Trovai David Sylvian e l’album The Secret Of The Beehive, scelto a casaccio in uno store di dischi e attrezzature per discoteca. Sylvian arrivò dopo ascolti copiosi di Billie Holiday, le opere di Maurice Ravel, oltre gli indigesti nastri di Robert Fripp. La scoperta di Sylvian fu quanto mai opportuna, direi provvidenziale, in quel disco infatti egli comunica la sua spiritualità e stabilisce un contatto con la vita interiore dell’ascoltatore.

Sono pochi quelli in grado di compiere una comunicazione così forte e intima. I suoi testi offrono l’opportunità di riflettere sulla dimensione spirituale della vita spesso ignorata. L’album racconta il distacco di Sylvian dal cristianesimo cui era stato educato, specie la nota Forbidden Colour, incentrata sul sacramento della Comunione. Il sangue di Cristo è citato nel testo come simbolo di una fede ormai svuotata di senso. L’Eucarestia, per i cattolici, non è segno ma Cristo stesso, ma Sylvian tratteggia un’esperienza vissuta e ormai finita perché Gesù non interessa, non attrae più: «Il sangue di Cristo, o il battito del mio cuore, il sangue di Cristo, o una nuova scelta del cuore». Non abbiamo nulla a disposizione per capire cosa è successo a un certo punto nella vita di David, se la canzone sia biografica o una storia fantastica non ci è dato sapere. Un altro brano ancora più drammatico è Waterfront; narra il deragliamento di un treno vuoto, immagine presa in prestito dai neri Spirituals e riferita al cammino spirituale interrotto bruscamente: «Guardo il treno avanzare a tutto vapore, mentre affronta una curva. Vagoni vuoti deragliano e precipitano verso la loro fine. Così il mondo s’allontana stilla a stilla. E mentre il vino ti dà alla testa. Angeli presuntuosi t’additano e ridono. Stavolta il tuo Dio è morto».

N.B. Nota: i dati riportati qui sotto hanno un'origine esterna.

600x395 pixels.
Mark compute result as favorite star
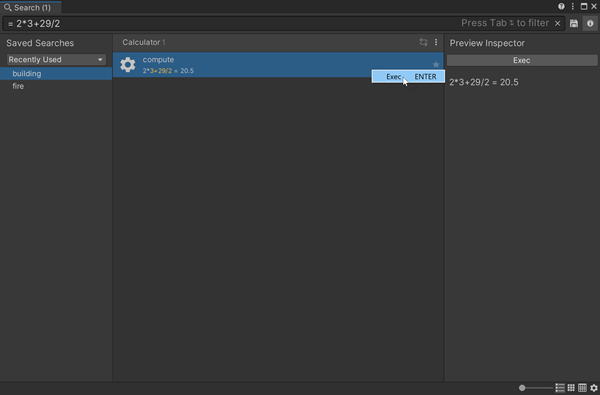coord(436,64)
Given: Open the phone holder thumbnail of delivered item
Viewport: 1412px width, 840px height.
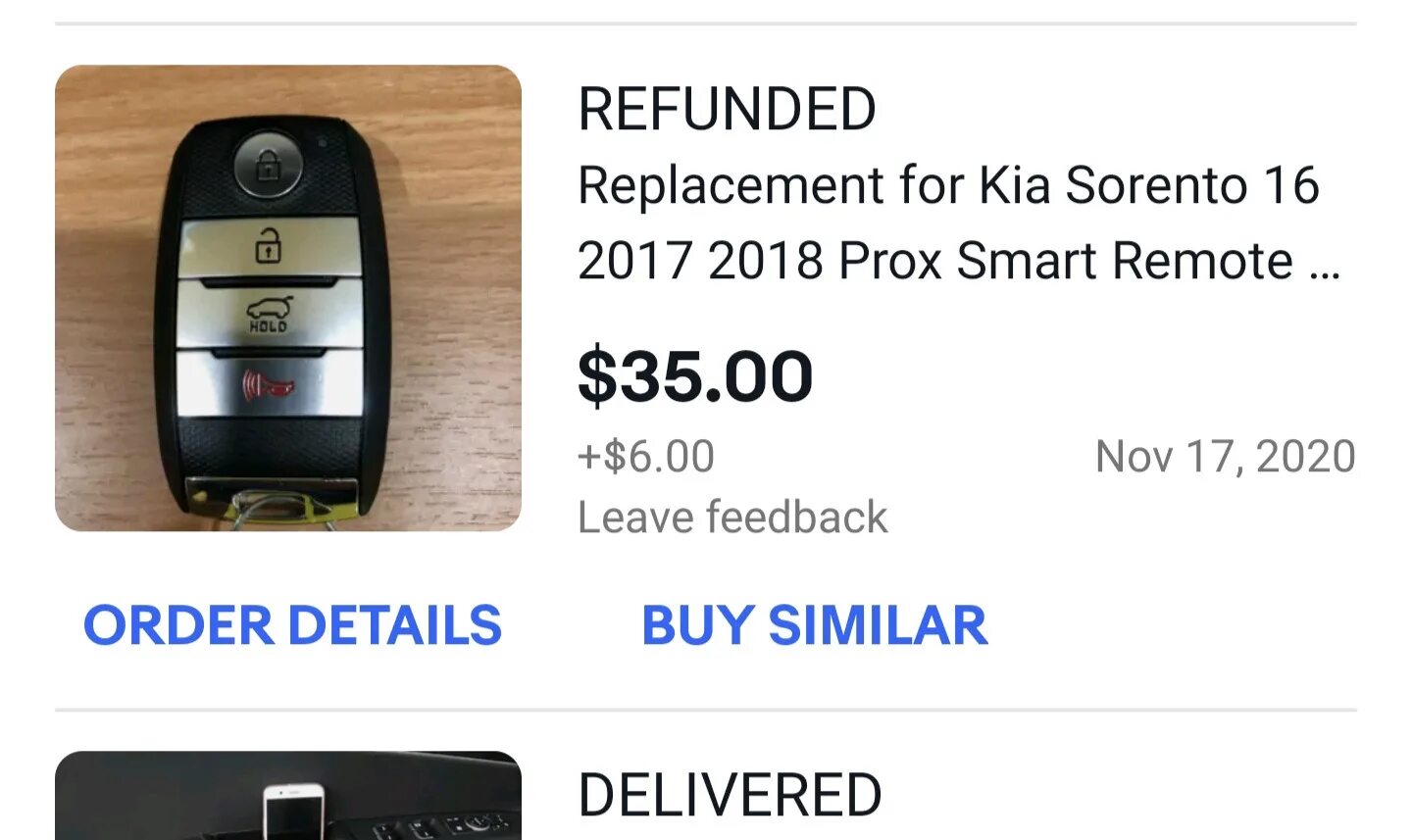Looking at the screenshot, I should (288, 796).
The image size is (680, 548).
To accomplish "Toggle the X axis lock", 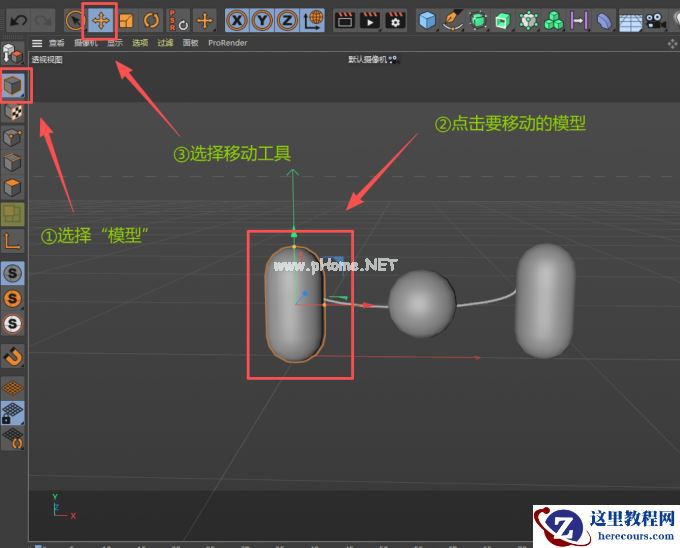I will (238, 20).
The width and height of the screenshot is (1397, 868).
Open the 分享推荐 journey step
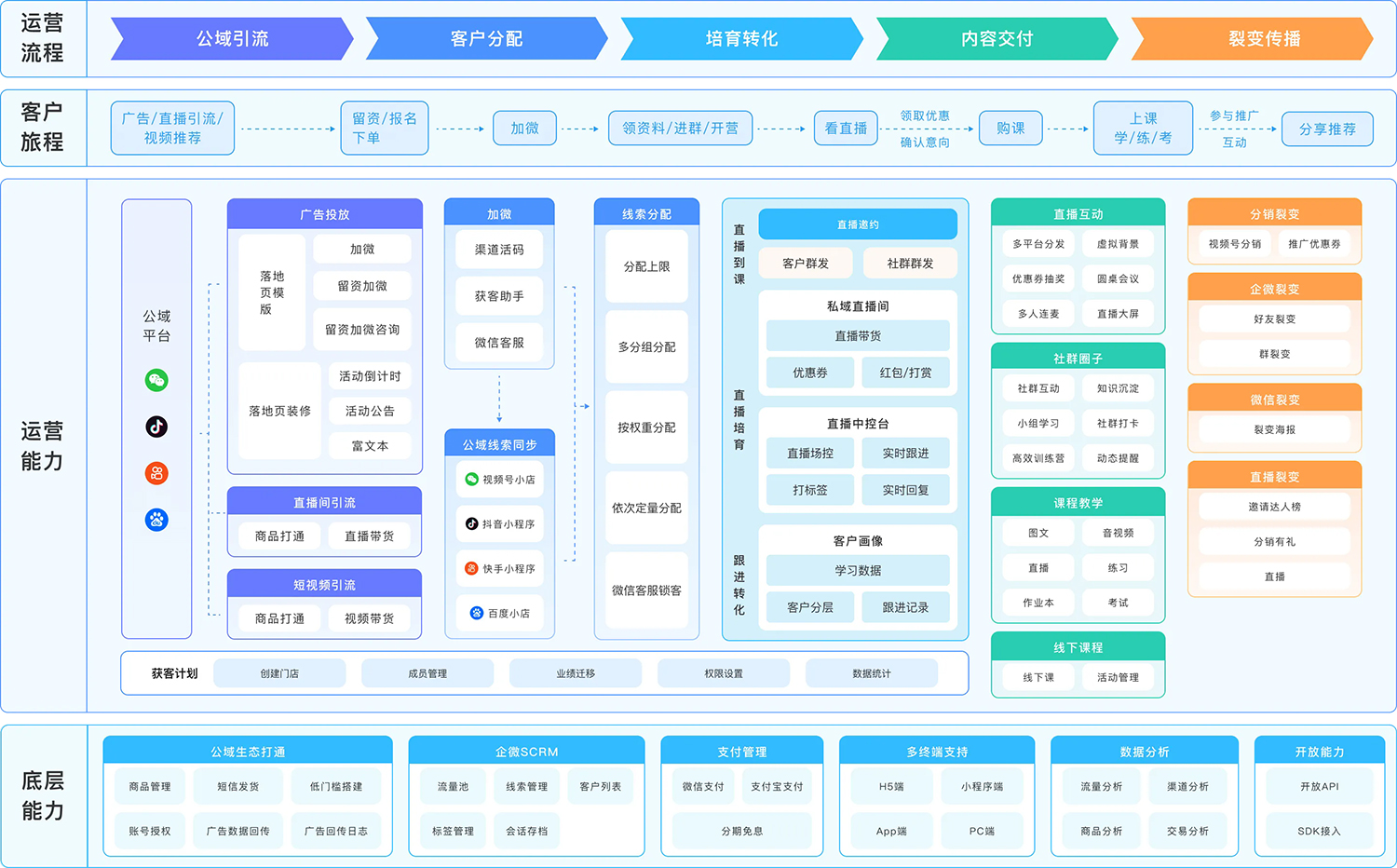1327,129
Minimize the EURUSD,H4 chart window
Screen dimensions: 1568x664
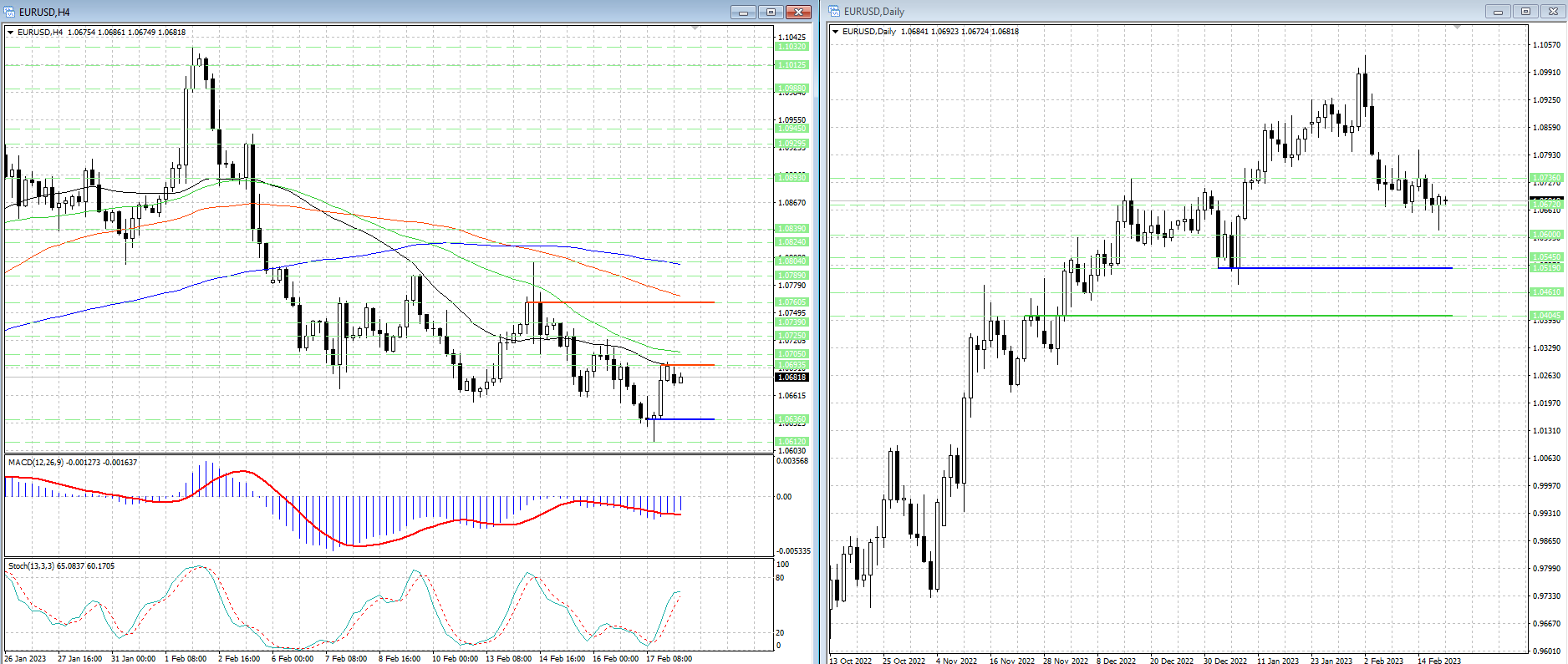(x=743, y=12)
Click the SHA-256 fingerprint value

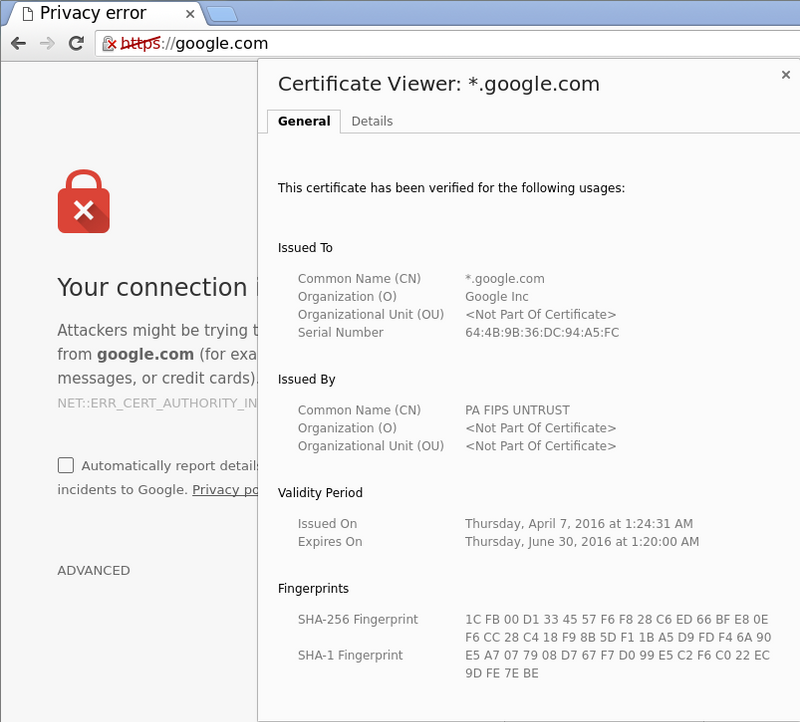point(617,628)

Ci sono versi di The Devil’s Own in cui appare chiaro il combattimento interiore di Sylvian: «Il ticchettio dell’orologio. Certo non mancherà molto all’alba. Quando l’oscurità si cela nella propria ombra. Il demonio percuote il suo tamburo, lanciando il suo nome. Trascinando nella vergogna ciò che è in suo potere». C’è il desiderio di felicità in Let The Happiness In: «Ascolto le onde contro gli scogli. Non so da dove vengono. Aspetto che i cieli si aprano e lascino entrare la felicità».

David Sylvian si dichiara ateo, ma rimane quel patrimonio di esperienze condivise durante la prima parte della sua carriera solista (lui ex Japan) che trae spunto dal vissuto di una fede, quella cristiana, racchiusa in un “trittico religioso”, come fu per Bob Dylan, Nick Cave e molti altri. Brilliant Trees, Gone To Earth e il già citato The Secret Of The Beehive, sono album prodotti tra il 1984 e il 1987, dischi che compongono un mosaico di fede e devozione assai raro in cui alla percezione conflittuale del divino fa da collante il tema della perdita. Quasi un’economia della salvezza al rovescio: Dio, mentre si rivelava progressivamente è rimasto comunque distante, sconosciuto, straniero.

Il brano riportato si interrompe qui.